Thank you for your excellent work.
If you go to around the 4:30 mark, he discusses the Two-Tangent Theorem and why AE=AD as both E and D are tangent points between the triangle ABC and the inscribed circle.
@@trumpetbob15 no, he implies that the tangents are at 90 degrees. Which is true for any chord.
There is no proof that the chord is perpendicular to the height of the triangle.

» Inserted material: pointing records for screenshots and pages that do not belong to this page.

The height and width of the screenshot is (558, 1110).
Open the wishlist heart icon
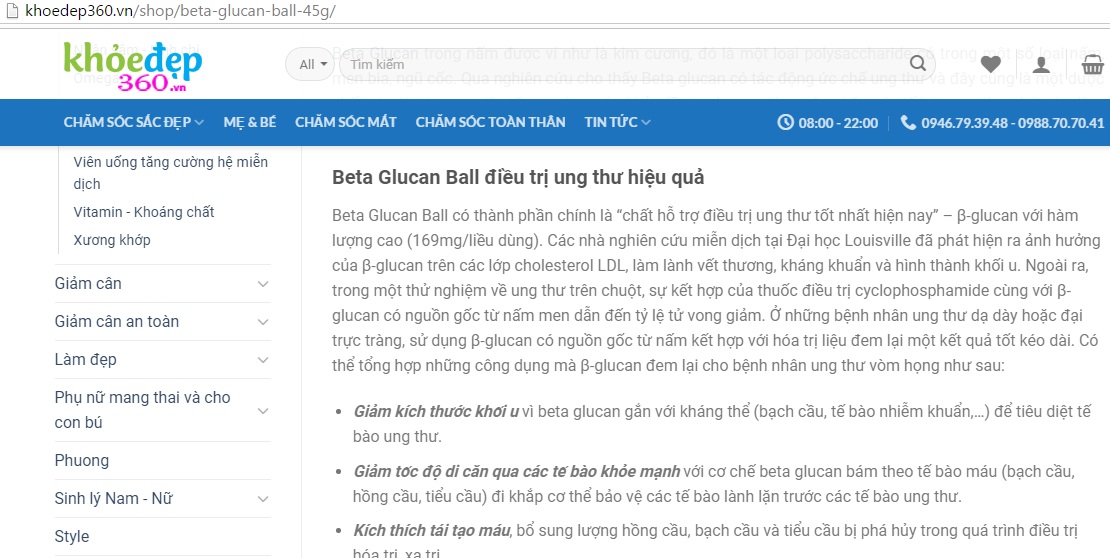coord(990,64)
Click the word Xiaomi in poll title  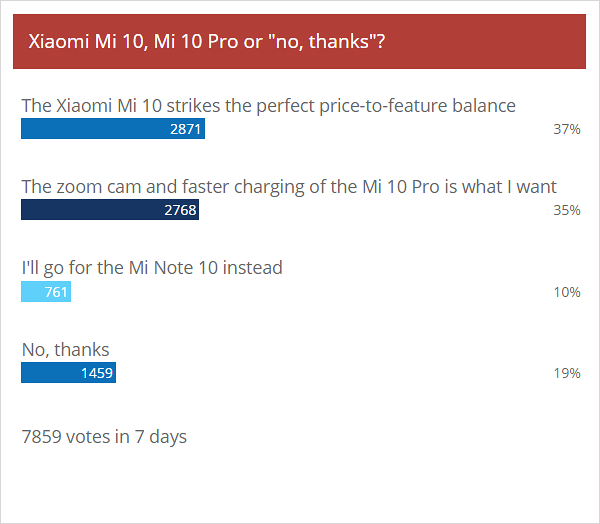[x=59, y=41]
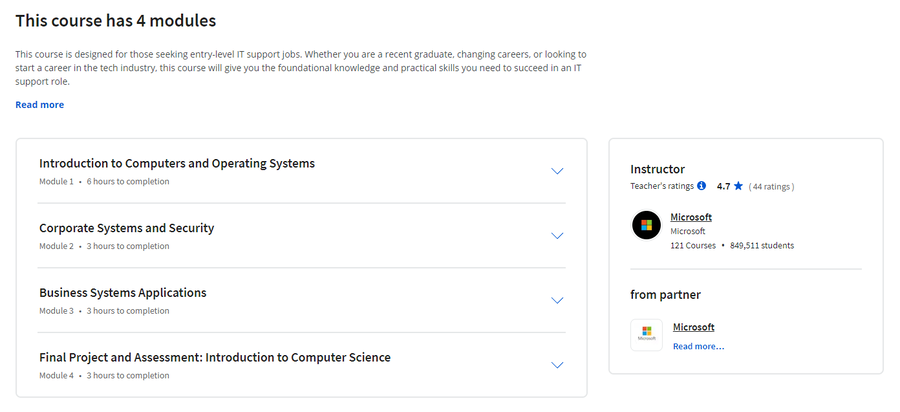This screenshot has width=900, height=412.
Task: Click the 849,511 students text
Action: click(x=762, y=246)
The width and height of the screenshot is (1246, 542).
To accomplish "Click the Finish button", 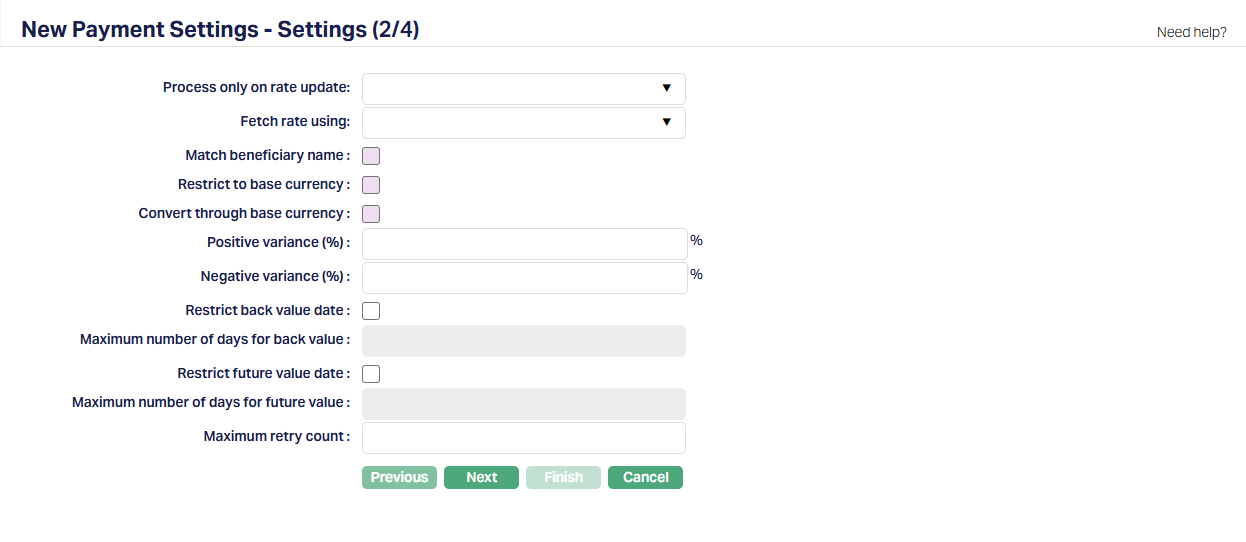I will [x=563, y=478].
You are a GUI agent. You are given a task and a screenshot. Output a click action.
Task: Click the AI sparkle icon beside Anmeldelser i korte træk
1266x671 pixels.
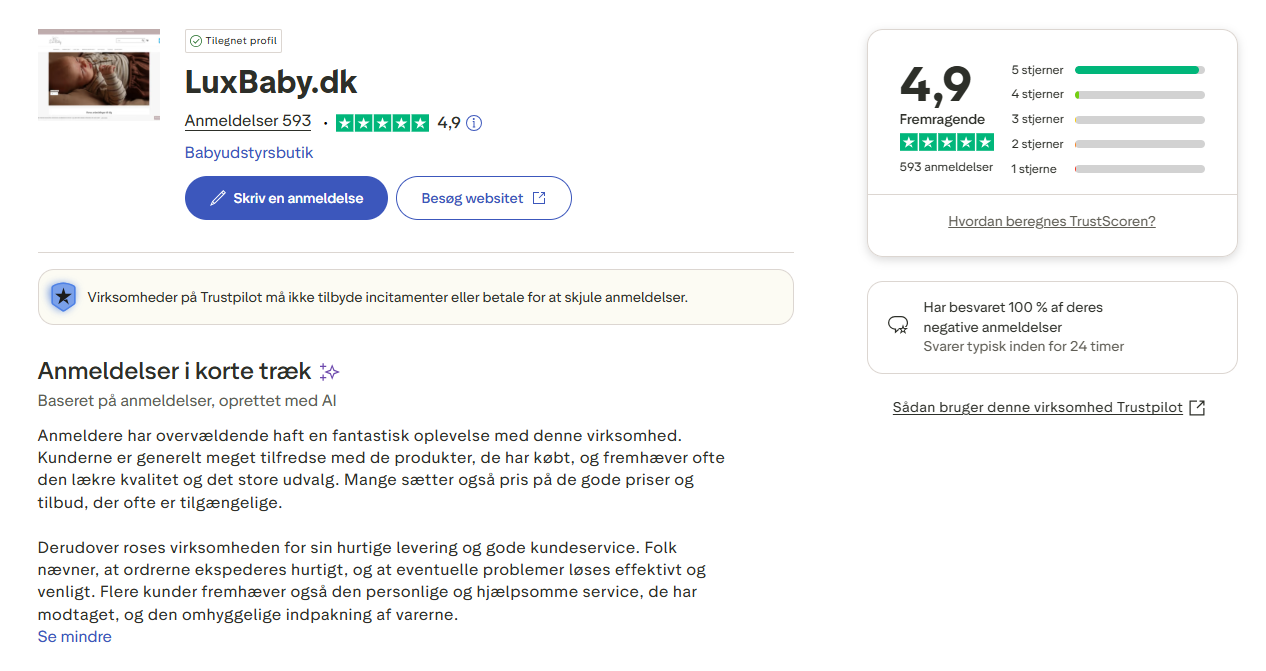coord(329,372)
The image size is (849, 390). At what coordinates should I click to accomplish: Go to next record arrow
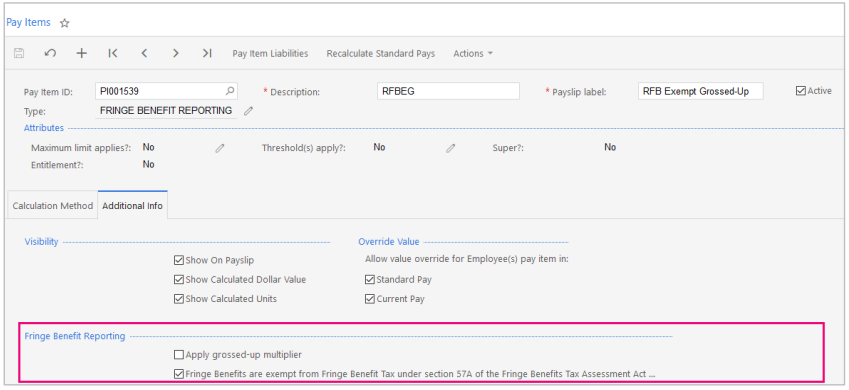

@@briancherdak788 I'm confused by your response, but let me try explaining it a different way. Points E and D are both tangent points for triangle ABC and the inscribed circle (definition of an inscribed circle). Thus, under Two-Tangent Theorem, a point outside the circle (point A), is equal distance from from both tangents - AE=AD. (That is the theorem at the 4:30 mark.) After finding the lengths of the sides, we now need to know the angle in the middle, called theta. When PreMath did the trigonometry section, he first started by calculating sin of theta for the right triangle ABC (opposite AB divided by hypotenuse AC). Then, to calculate the area of the yellow triangle, he used that sin value already calculated in the area formula that does not require a right triangle = 1/2 * side * side * sin(angle in the middle). The two sides are both 28 and he found the sin of the angle in the middle, theta, in the first step, and then completed the problem. The chord ED MUST be the base of a triangle ADE since the shortest distance between two points is a straight line and so the only way to connect lines AD and AE is by connecting line ED, which also happens to be a chord of the circle. The length of chord ED is actually not used in solving this problem; it is simply there to create the yellow triangle ADE. Does that help explain it a little more?